__Exercise instructions__
Only one stretch of the records below should be repeated. It starts with the line containing "Task: Click the Apps grid icon" and goes on through the line containing "Given: Expand the データ出力 dropdown menu", exactly as written.
*** Supplied records Section Begins ***
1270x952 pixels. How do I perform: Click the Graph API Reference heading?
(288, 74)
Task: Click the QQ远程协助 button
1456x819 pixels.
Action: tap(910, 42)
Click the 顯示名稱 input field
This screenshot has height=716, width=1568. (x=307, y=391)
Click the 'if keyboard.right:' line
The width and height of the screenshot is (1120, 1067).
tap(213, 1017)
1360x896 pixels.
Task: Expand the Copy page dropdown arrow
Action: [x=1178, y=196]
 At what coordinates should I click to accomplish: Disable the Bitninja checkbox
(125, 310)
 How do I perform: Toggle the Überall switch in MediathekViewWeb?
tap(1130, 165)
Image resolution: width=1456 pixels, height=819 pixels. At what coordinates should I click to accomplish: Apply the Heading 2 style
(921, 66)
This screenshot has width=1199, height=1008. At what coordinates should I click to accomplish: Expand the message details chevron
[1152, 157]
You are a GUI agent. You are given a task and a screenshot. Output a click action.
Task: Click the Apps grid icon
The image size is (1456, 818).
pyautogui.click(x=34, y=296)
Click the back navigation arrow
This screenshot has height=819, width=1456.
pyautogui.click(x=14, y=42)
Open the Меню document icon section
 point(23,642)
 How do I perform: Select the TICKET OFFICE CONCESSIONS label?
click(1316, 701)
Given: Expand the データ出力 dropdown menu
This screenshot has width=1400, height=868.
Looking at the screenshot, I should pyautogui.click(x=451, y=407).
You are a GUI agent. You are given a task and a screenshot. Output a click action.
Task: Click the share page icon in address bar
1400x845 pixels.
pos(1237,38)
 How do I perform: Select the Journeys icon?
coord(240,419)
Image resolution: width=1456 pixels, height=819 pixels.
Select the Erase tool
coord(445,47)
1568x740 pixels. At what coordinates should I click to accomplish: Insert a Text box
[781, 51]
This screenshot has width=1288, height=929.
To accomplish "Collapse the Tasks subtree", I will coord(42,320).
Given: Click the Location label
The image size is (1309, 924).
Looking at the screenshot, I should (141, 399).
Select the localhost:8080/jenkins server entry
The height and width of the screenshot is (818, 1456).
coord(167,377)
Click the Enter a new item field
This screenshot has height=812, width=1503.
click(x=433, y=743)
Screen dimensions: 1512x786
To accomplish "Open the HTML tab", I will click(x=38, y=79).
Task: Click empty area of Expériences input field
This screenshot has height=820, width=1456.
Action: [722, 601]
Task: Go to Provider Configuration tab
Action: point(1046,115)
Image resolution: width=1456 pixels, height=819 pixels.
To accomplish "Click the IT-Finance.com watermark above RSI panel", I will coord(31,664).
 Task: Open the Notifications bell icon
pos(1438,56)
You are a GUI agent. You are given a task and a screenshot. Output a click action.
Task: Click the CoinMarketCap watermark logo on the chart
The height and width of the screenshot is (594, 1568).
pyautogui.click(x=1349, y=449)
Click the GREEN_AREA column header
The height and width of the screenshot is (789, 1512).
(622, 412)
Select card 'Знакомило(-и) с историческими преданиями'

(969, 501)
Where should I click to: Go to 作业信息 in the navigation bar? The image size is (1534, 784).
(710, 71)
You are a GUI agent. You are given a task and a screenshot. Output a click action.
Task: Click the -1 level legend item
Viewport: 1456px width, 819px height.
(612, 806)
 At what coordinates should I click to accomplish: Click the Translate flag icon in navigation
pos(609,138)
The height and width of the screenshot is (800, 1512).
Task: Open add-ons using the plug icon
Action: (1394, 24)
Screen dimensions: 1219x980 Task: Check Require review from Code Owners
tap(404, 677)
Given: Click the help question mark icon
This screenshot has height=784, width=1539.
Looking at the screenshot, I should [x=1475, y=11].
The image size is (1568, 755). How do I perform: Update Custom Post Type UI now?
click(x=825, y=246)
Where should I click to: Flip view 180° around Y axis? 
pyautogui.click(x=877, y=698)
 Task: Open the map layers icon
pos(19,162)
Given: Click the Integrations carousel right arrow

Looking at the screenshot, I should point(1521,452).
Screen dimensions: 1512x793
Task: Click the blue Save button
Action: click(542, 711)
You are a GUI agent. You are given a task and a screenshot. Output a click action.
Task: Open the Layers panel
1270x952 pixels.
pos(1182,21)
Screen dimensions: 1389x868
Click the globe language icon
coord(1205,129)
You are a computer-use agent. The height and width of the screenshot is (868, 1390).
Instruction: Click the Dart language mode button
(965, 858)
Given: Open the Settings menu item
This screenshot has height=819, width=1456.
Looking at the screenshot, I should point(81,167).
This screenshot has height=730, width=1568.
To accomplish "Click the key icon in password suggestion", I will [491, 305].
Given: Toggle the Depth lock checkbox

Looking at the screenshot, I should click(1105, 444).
*** Supplied records Section Ends ***
__Output of the exercise__
Task: Click the Apps grid icon
The image size is (1456, 818).
pyautogui.click(x=34, y=296)
Click the back navigation arrow
This screenshot has height=819, width=1456.
pyautogui.click(x=14, y=42)
Open the Меню document icon section
 point(23,642)
 How do I perform: Select the TICKET OFFICE CONCESSIONS label?
click(1316, 701)
Given: Expand the データ出力 dropdown menu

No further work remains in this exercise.